Social media-based prediction uses several models to predict preferences, relations, sentiments and various assessments. The predictive model for traits uses several context features. In the paper “Leveraging AraBERT for COVID-19 event monitoring on Arabic Twitter,” the authors Fouzi Harrag, Ouissem Touameur and Maroua Zermani introduced a model based on social media, particularly tweets, to predict pandemic-like diseases. They proposed a deep learning-based approach utilizing Arabert, which exploited the morphological richness and context of Arabic NLP. The outcome is generating a reliable framework that captures context-rich entities and events.

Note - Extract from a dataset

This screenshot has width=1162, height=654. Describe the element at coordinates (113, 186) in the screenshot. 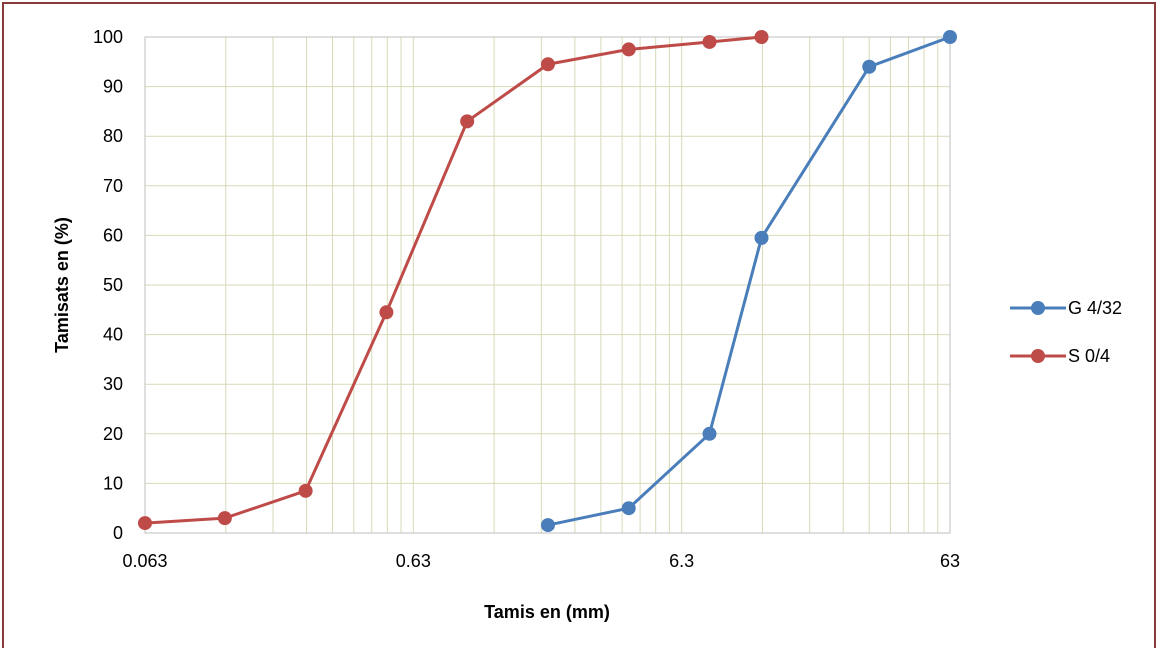

I see `y-tick-label: 70` at that location. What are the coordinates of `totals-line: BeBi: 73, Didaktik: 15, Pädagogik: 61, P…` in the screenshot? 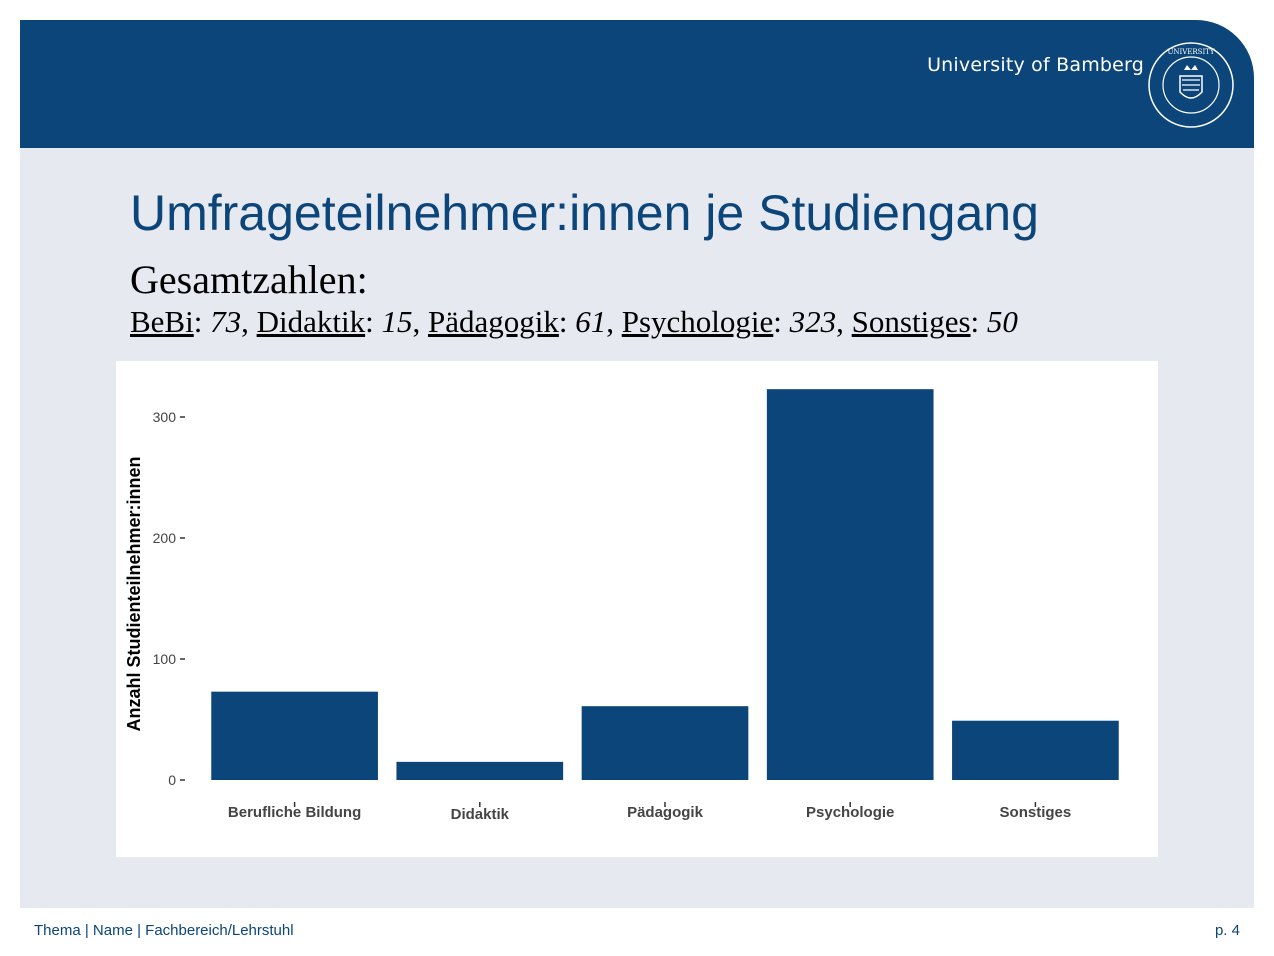 It's located at (574, 322).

Besides author-generated key terms, many databases now introduce machine-generated key terms to supplement the author’s key terms and enhance the concept representation of scientific texts. However, the databases use several models and techniques that produce different sets of terms, leading to consistency between the databases regarding text representation by key terms. In their paper, Solanki Gupta and Vivek Kumar Singh, “Exploring distributional characteristics and similarities of scholarly keywords: a comparative study of Web of Science Keywords Plus and Dimensions Concepts,” measured the similarity between the key terms used by Web of Science Keywords Plus and Dimensions Concepts. They used the rank frequency distribution of terms and goodness-of-fit measures to assess distributional properties. The similarity among ‘highly frequent’ terms is measured by Jaccard similarity. They found wide variations between the two databases in both distributional forms and similarities due to the implementation of different algorithms. This finding raises an issue of the reliability of the databases in content expression, and future research may work to find the most accurate model.
We thank Frankie Wilson and Holt Zaugg, the editors of Performance Measurement & Metrics, for accepting the special issue proposal, which resulted in a few scholarly papers being published. The authors took pains to generate valuable research, and the reviewers supported us with highly objective reviews.
We hope the readers find these papers interesting and use them for further research.